Classic Remarks is a meme hosted over at Pages Unbound. Every Friday they ask a question about classic literature. Participants are asked to discuss the themes, canon formation, the ‘timelessness’ of literature, and modes of interpretation.
The question this week is:
What children’s classic couldn’t you read enough when you were growing up?
Before I answered this question, I frantically googled whether or not Harry Potter counted as a children’s classic. Determining that it did not, the answer became clear.
I adored Black Beauty as a kid.
I read it over and over again, often crying from the very beginning because I already knew what was going to happen. I was never particularly attracted to tragic stories, but this one absolutely captivated me.
I grew up on a farm, but to my chagrin we never had horses. I always wished for them and I loved visiting friends who had them. We had donkeys and a mule (who was the meanest creature ever), and I used to talk to the donkeys as if they could understand me while I brushed them. I’m still a little convinced that they could.
Black Beauty was a book that really affected the way I thought about animals. It was the first book I read with anthropomorphic characters, and I still to this day think of animals as beings with thoughts and feelings like my own. Objectively, I know that the human brain operates differently than animal brains, and that animals like snakes are incapable of love… but I can’t quite shake the feeling that animals can understand me and feel the way that I feel.

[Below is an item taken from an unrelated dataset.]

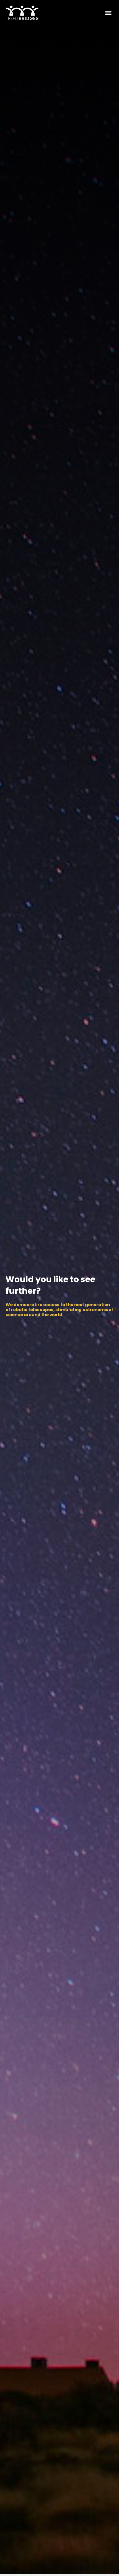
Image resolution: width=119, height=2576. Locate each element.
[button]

It also opened the door for me to other books with anthropomorphic characters. I went on to read and enjoy Watership Down, Narnia, Warrior Cats, and countless others.

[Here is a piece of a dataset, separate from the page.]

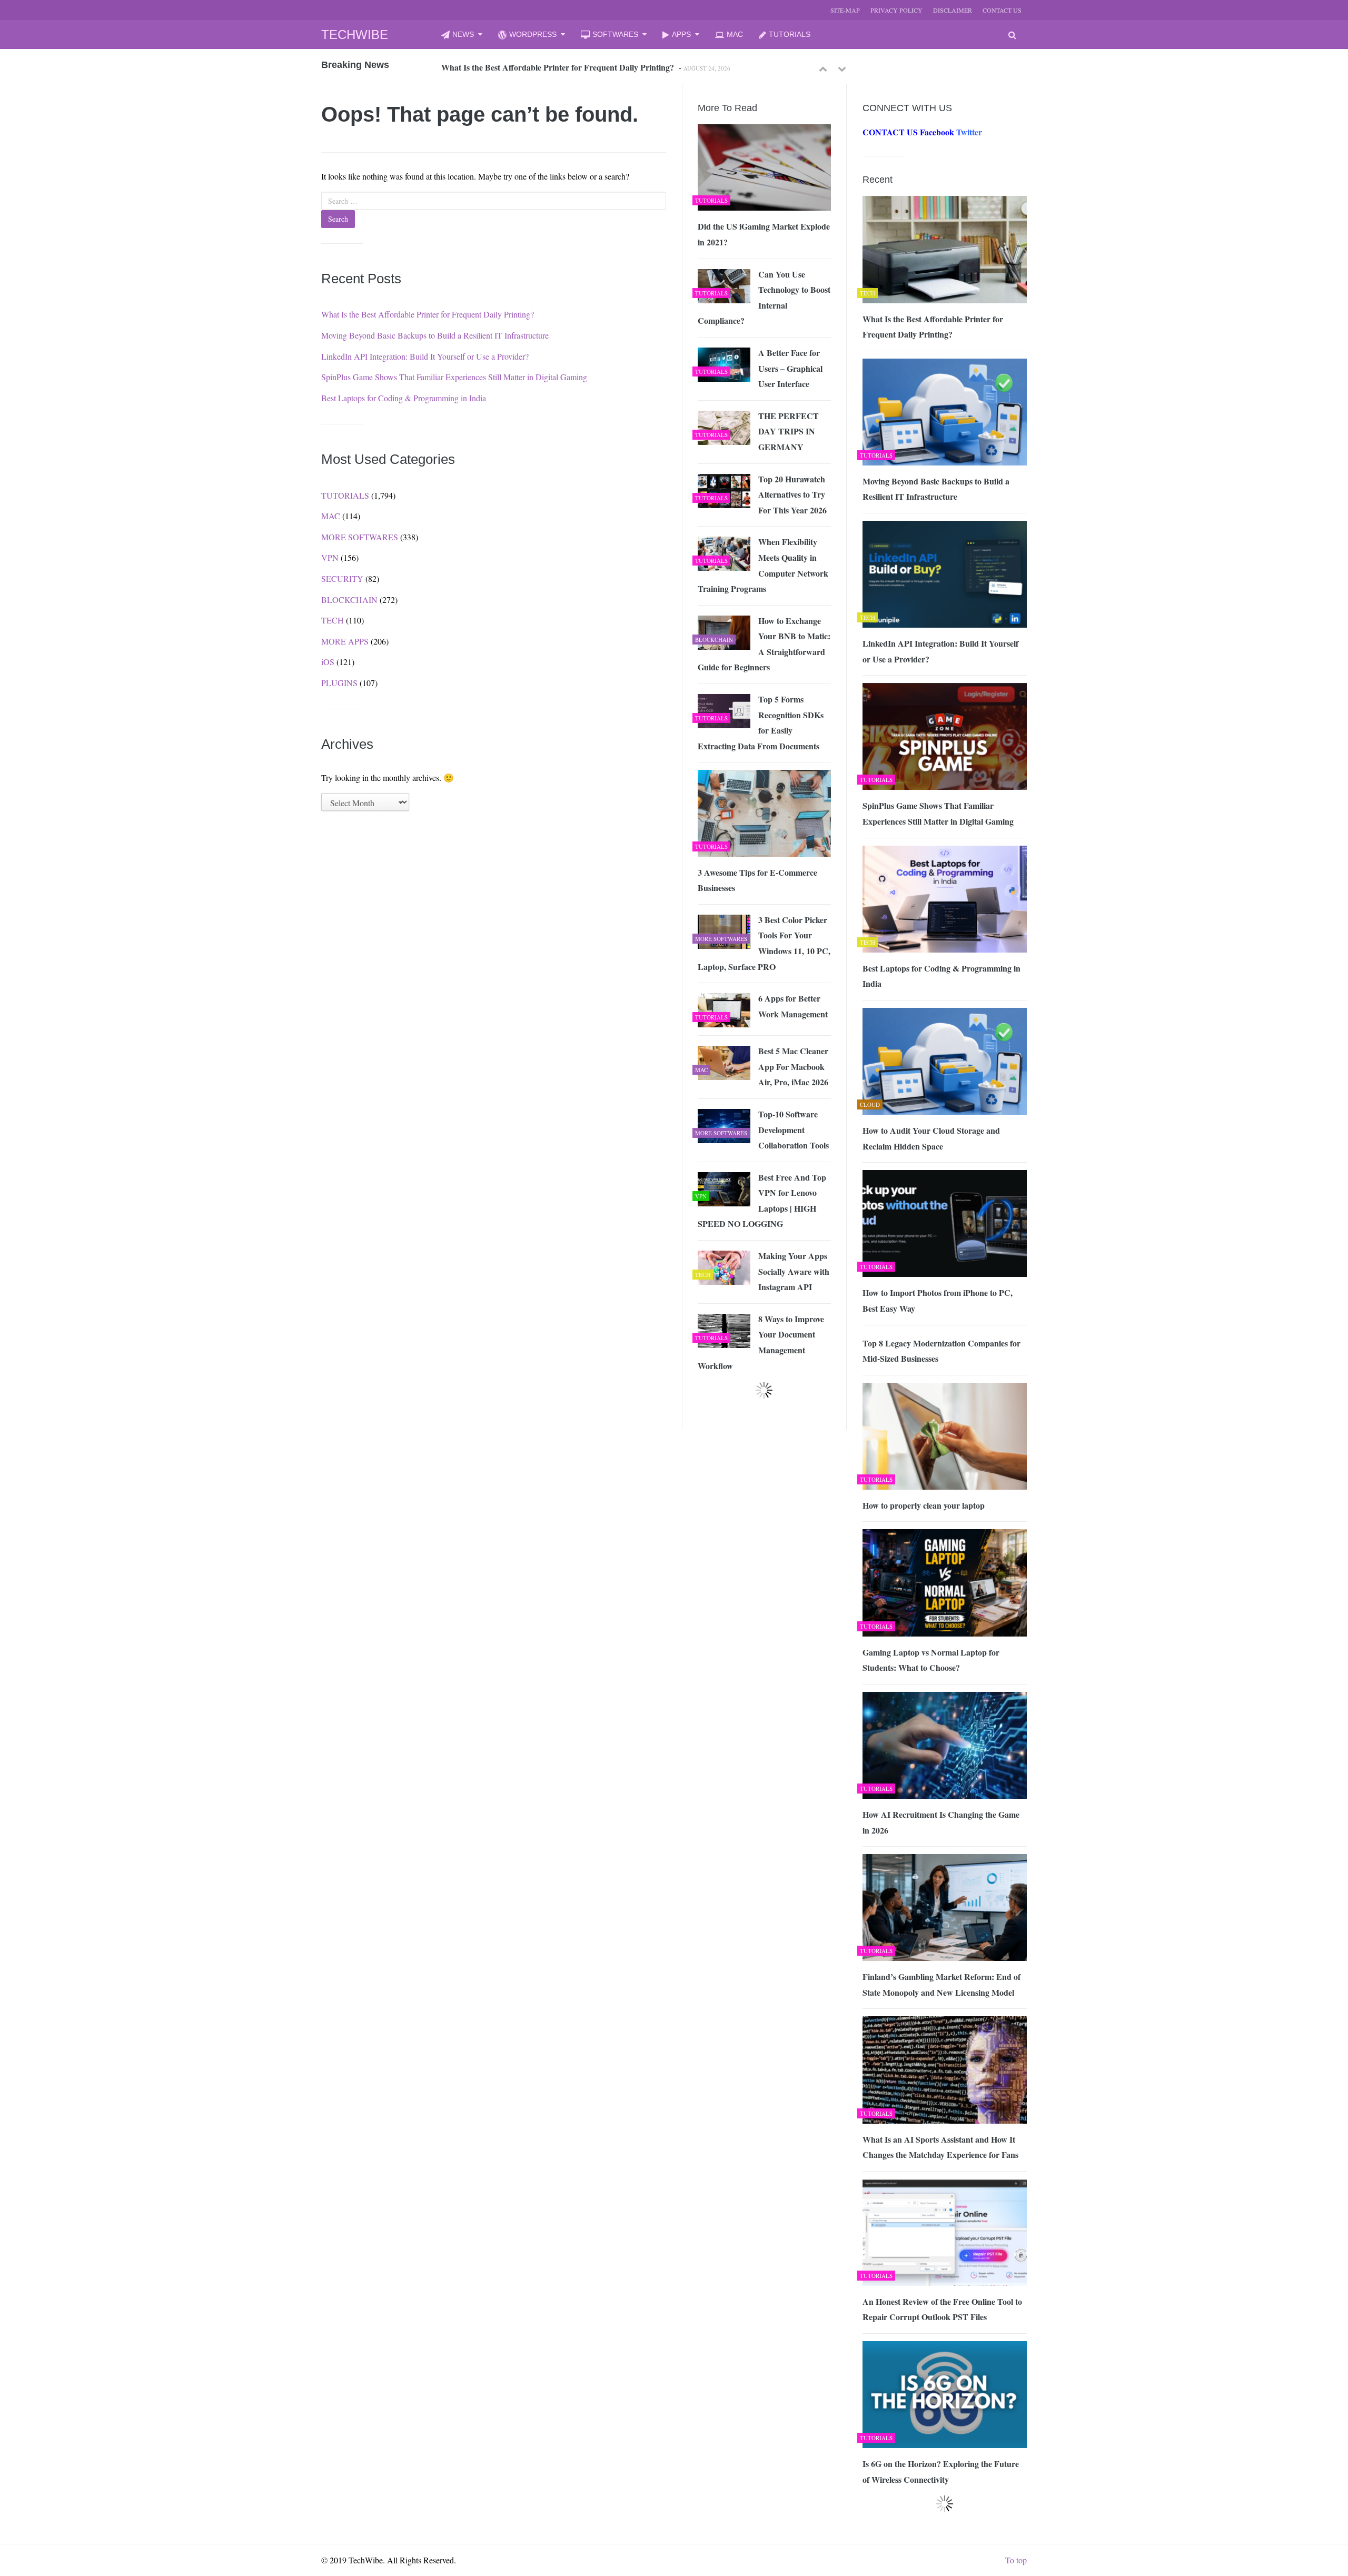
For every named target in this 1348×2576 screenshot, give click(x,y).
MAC (735, 34)
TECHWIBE (354, 34)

Not only did Anna Sewell write an excellent story, she touched millions of lives as well. She died five months after its publication, but lived to see Black Beauty become a success. It sold millions of copies, and readers were so outraged at the treatment of horses that actual changes in law took place because of it. The punishing use of the bearing rein was outlawed in Victorian England, and taxicab fees for drivers were greatly reduced as well.
Black Beauty wasn’t written for children. Sewell wrote it so that people would understand the plight of horses – and she succeeded greatly.
If you’ve never read it you’re really missing out on a fantastic classic.
What children’s classic did you pore over as a kid?